■ EXERCISE SET:
**1.** Rewrite the part of the essay on mental clutter starting with "It is not a" and going on through "our future actions.", with "staring into space" changed to "gazing out the window".
**2.** Please pick up the essay on mental clutter after its last sentence and continue it.

Sunday, February 22, 2009

Mental Clutter

Back in the early days of computers, every second of computing time was considered precious. On mainframes, users were billed for the CPU time their program used. Computing time was horrendously expensive, so people wrote their programs to use as little of it as possible. Each program was run in sequence (or "batched"), and when the computer got to your program (stored on punch cards or paper tape), it performed the task quickly then sent you the bill.

Today, computing is ridiculously cheap. Today's personal computers can do more that a multimillion dollar room-size computers a few decades ago, so no one thinks much about CPU usage. As long as your own computer has sufficient capacity for the task at hand (say, the word processing program I am using now), no one cares how efficient the program is or what empy processes are running in the background.

Unfortunately, the same oversupply of computing power does not apply to the human brain. If you think of the brain as a biological computer, its physical capacity hasn't changed in thousands of years. "CPU time" is still extraordinarily precious. Everything though you think takes time. You have think about things sequentially—first about one problem, then another—and at the end of the day, there are only a limited number of thinking units available to you. The physical machine also has a limited lifespan—longer that a typical PC but certainly not infinite.

In your own universe, your brain is the most expensive and valuable mainframe you have. Why, then, would you want to throw any of its capacity away?

People can be very efficient with their thinking time when they are focused on an important task, like writing a report or bringing an airplane in for a landing, but as soon as you give them the freedom to use their brain time as they wish, they seem intent on wasting it.

It is not a waste of brain to just sit and think, as long as the topics covered are important. Daydreaming is not necessarily a misuse of the brain's CPU time either, because that's often how you solve real-world problems. There is nothing wrong with staring into space and free-associating, because this is the way we process our past experiences and plan our future actions.

■ DATA EXCERPTS:
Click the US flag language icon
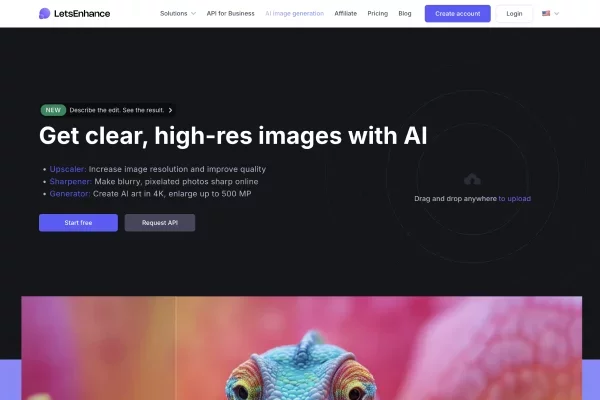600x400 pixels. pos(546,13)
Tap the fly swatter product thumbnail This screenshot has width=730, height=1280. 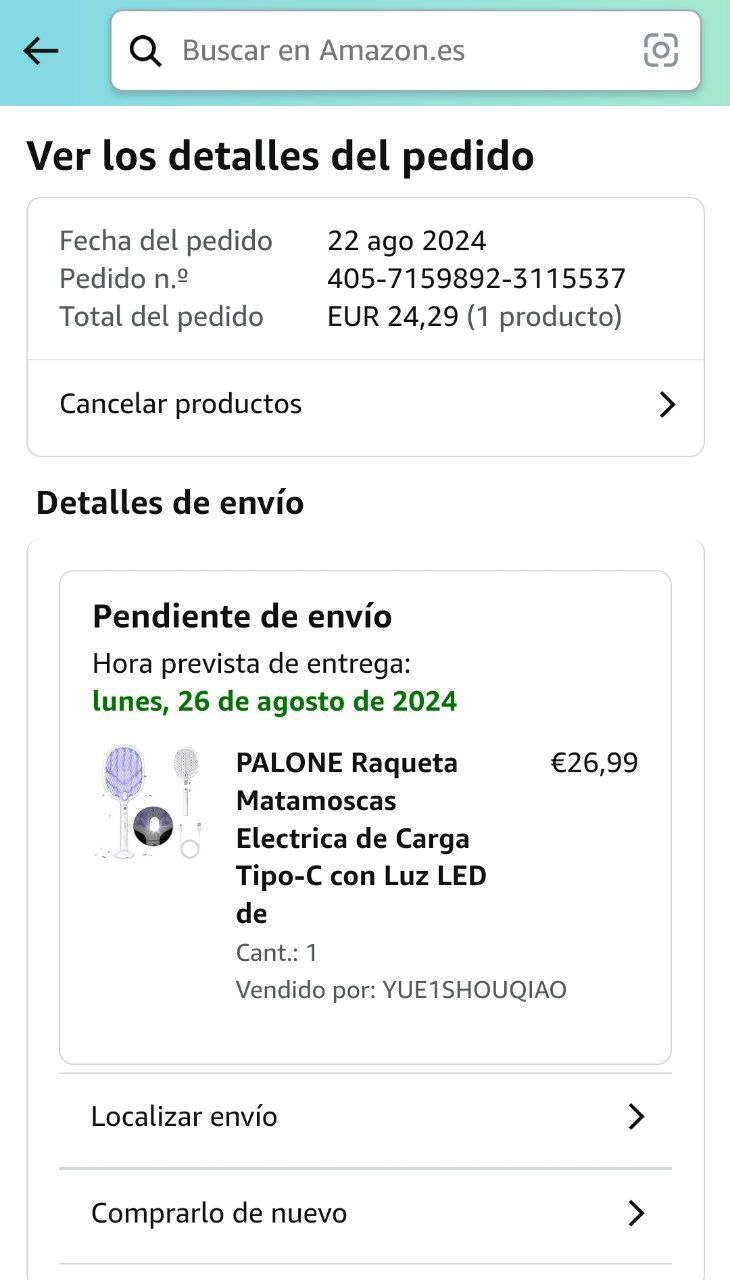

==

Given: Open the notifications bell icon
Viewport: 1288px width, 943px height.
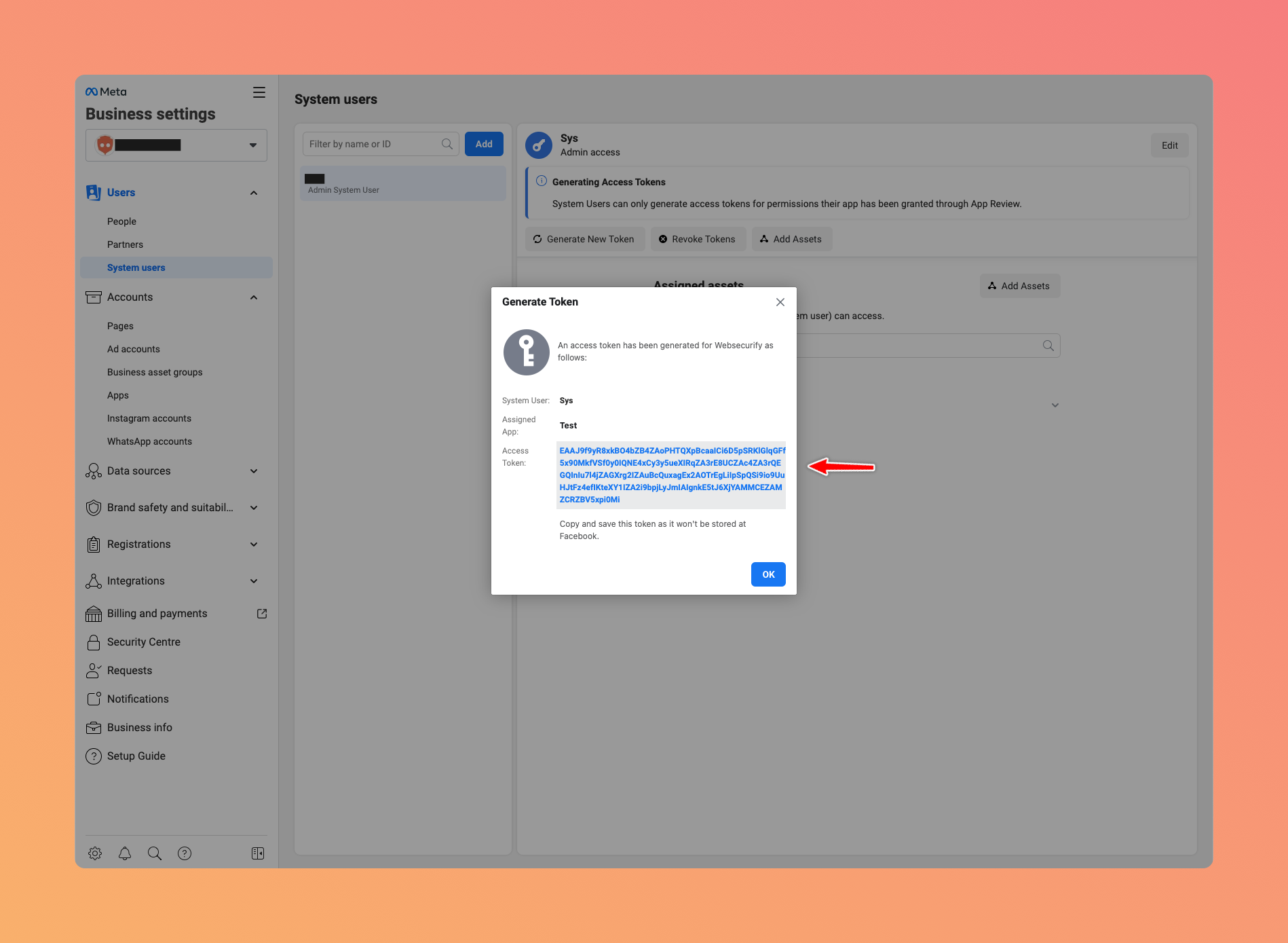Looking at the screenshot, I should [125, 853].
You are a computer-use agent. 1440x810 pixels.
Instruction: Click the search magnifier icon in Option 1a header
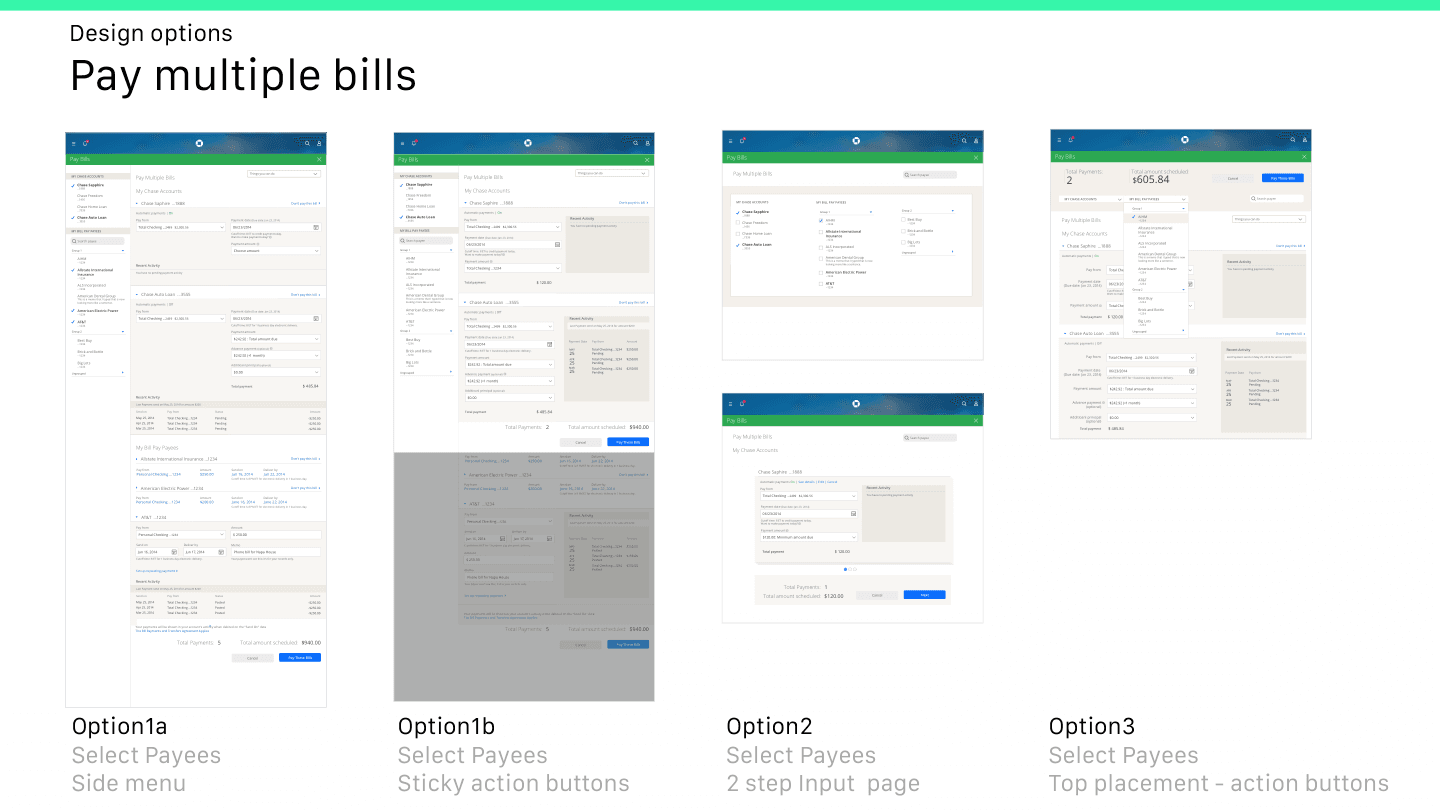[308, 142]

--

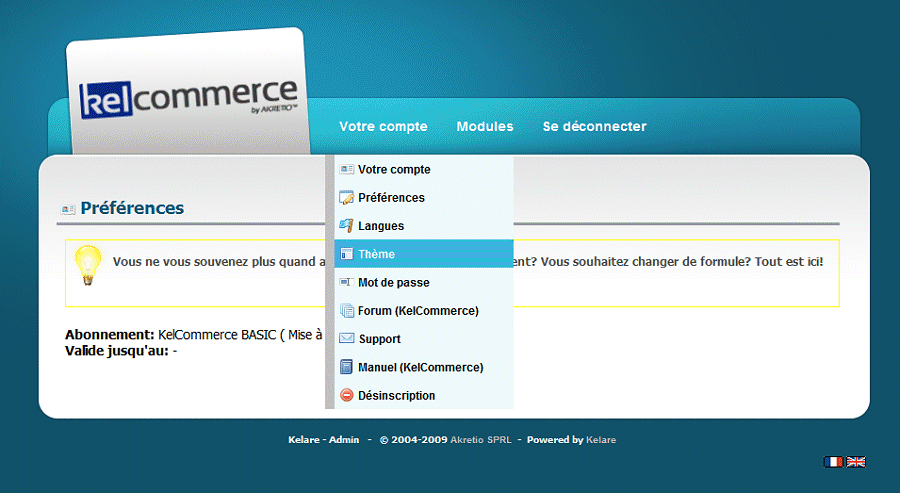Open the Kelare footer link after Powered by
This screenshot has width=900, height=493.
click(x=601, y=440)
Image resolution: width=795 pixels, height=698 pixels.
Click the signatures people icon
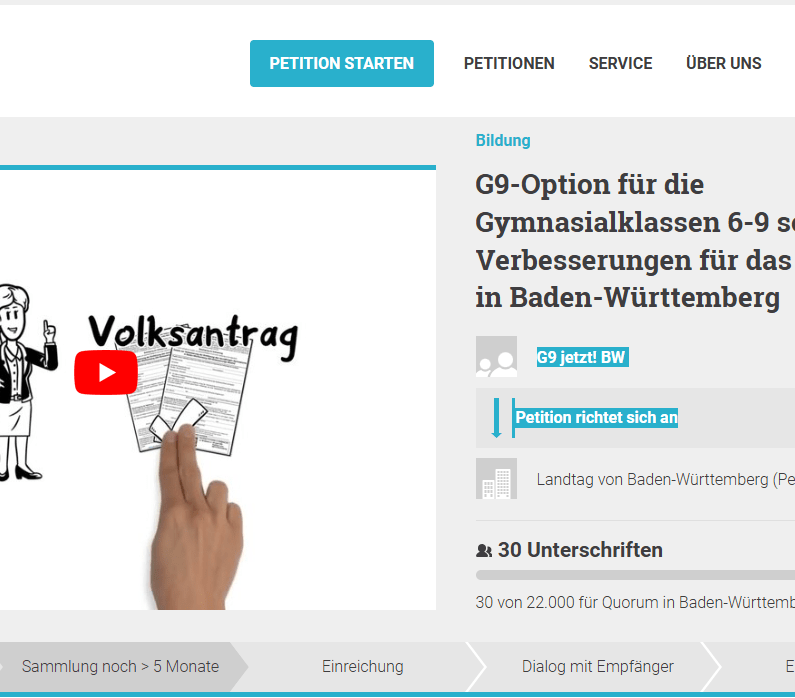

■ RESPONSES IN ORDER:
**1.**
It is not a waste of brain to just sit and think, as long as the topics covered are important. Daydreaming is not necessarily a misuse of the brain's CPU time either, because that's often how you solve real-world problems. There is nothing wrong with gazing out the window and free-associating, because this is the way we process our past experiences and plan our future actions.

**2.**
What is a waste of mental resources are all those millions of outside products and diversions that do nothing for us except soak up CPU time. Crossword puzzles and video games are prime examples. Vast swathes of brain time are absorbed by these devices with nothing to show for them in the end. Come to think of it, just about everything marketed as entertainment is a mental time waster of some kind. People are always seeking "stimulation" in their entertainment—that is, a high occupation of mental resources—but it isn't usually meaningful stimulation that contributes anything to their lives.

It seems as though most people want to waste their own brain capacity. They drink to avoid using it. They "party." They watch meaningless TV shows for hours every day. They have those iPod thingys stuck in their ears at all times so there's no possibility of any conscious thought intruding.

Perhaps this is the most destructive addiction of all: the addiction to thought avoidance.

This disease manifests itself as "boredom" whenever ones mental time isn't fully programmed. Boredom is like the smoker's craving for a cigarette or an alcoholic's lust for drink. As soon as most people have "nothing to do," they panic and try desperately to fill the mental space with something.

And it isn't just video games that fill the void. A voracious reader can be just as much an addict. Is he reading because of the real benefit he is getting from the content or because of the anxiety he feels whenever he sits alone without anything to process?

Why do people avoid their own thoughts? Perhaps it is because those thoughts keep leading them to unpleasant conclusions. If you feel, deep down, that you are worthless or have made mistakes you can't deal with, your unhindered thoughts are always going to lead you back there. If you keep your brain continuously occupied, then you never have to think those thoughts. When the amusements run out, though, that's when panic strikes and you look for something, anything, to keep the bad thoughts at bay.

If you care about doing something useful with your own mental capacity, you can't be swayed by boredom or panic. Instead, you must only do things with your brain time that make sense. Like CPU time on a mainframe, your "thought space" is something you need to protect and never waste. Like any other precious resource, it has to be carefully managed.

You can never tell your brain exactly what to think, but you can manage the environment in which it operates. If there is too much clutter in that environment, you're not going to get a lot of useful thinking done. If you are constantly being interrupted by outside stimuli, it is going to be difficult to accomplish much complex higher-level creativity. If you turn off the radio, remove the Bluetooth from your ear, turn of the laptop and withdraw temporarily from people, the quality of your thinking processes will probably improve.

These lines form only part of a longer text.